Documentation of SPIDER-WEB

With basic graph theory algorithms, SPIDER-WEB architecture provides contains two basic functions including bit-to-nucleotide transcoding and error correcting. Prior to using these two tools, SPIDER-WEB generates the required coding algorithms by the following steps: set an observed length to generate all the DNA fragments; then collect valid DNA fragments through the established regional constraints; after that, connect them into a directed graph using the de Bruijn graph mechanism, and finally convert this directed graph into a coding algorithm (hereinafter referred to as a coding digraph) by using a predetermined partial order for binding digits. Normally, these generated coding digraphs have high information densities which close to their upper bound.

In the established coding digraph, when we access the follow-up vertex from one vertex through the directed edge, we can obtain the last nucleotide of the follow-up vertex and the bound digit of the directed edge. By connecting the last nucleotide of the accessed vertices in order, an assembled DNA sequence that satisfies the given constraints can be produced. The bound digits obtained concurrently can assemble a binary message through graph-based number-base conversion. Through paths in this coding digraph, the mapping between binary messages and DNA sequences can be successfully established.

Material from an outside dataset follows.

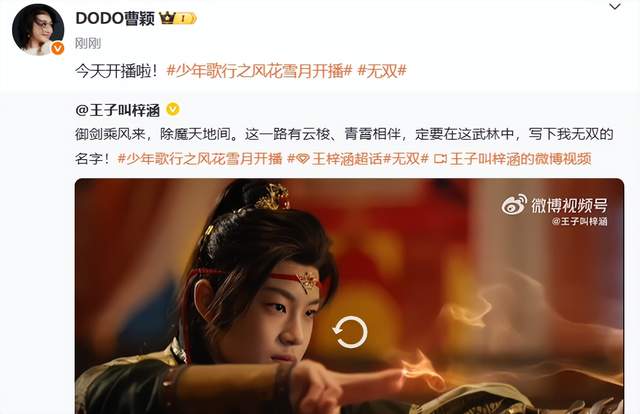Viewport: 640px width, 414px height.
Task: Click the diamond super-topic icon
Action: pyautogui.click(x=302, y=159)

Besides, based on the limitation of path selection under the given constraints, SPIDER-WEB constructs an efficient and rapid corrector called path-based error correcting. It adjusts the path that does not meet the established constraints to its most similar restricted state transition paths (as solution candidates), the DNA sequence corresponding to this path is thus corrected in a probabilistic way (errors may not be detected or multiple false-positive corrected solutions).

Meanwhile, based on path sieving by a variation of Varshamov-Tenengolts code, the probability to obtain a unique and correct solution candidate can be greatly improved to achieve the ideal sequence correction demand. Further, to utilize the “multi-copy” feature in DNA molecules, a small amount of incorrect solution candidates obtained in path-based error correcting can be screened according to the low frequency. With very few sequence copies, the expected data can achieve lossless retrieval.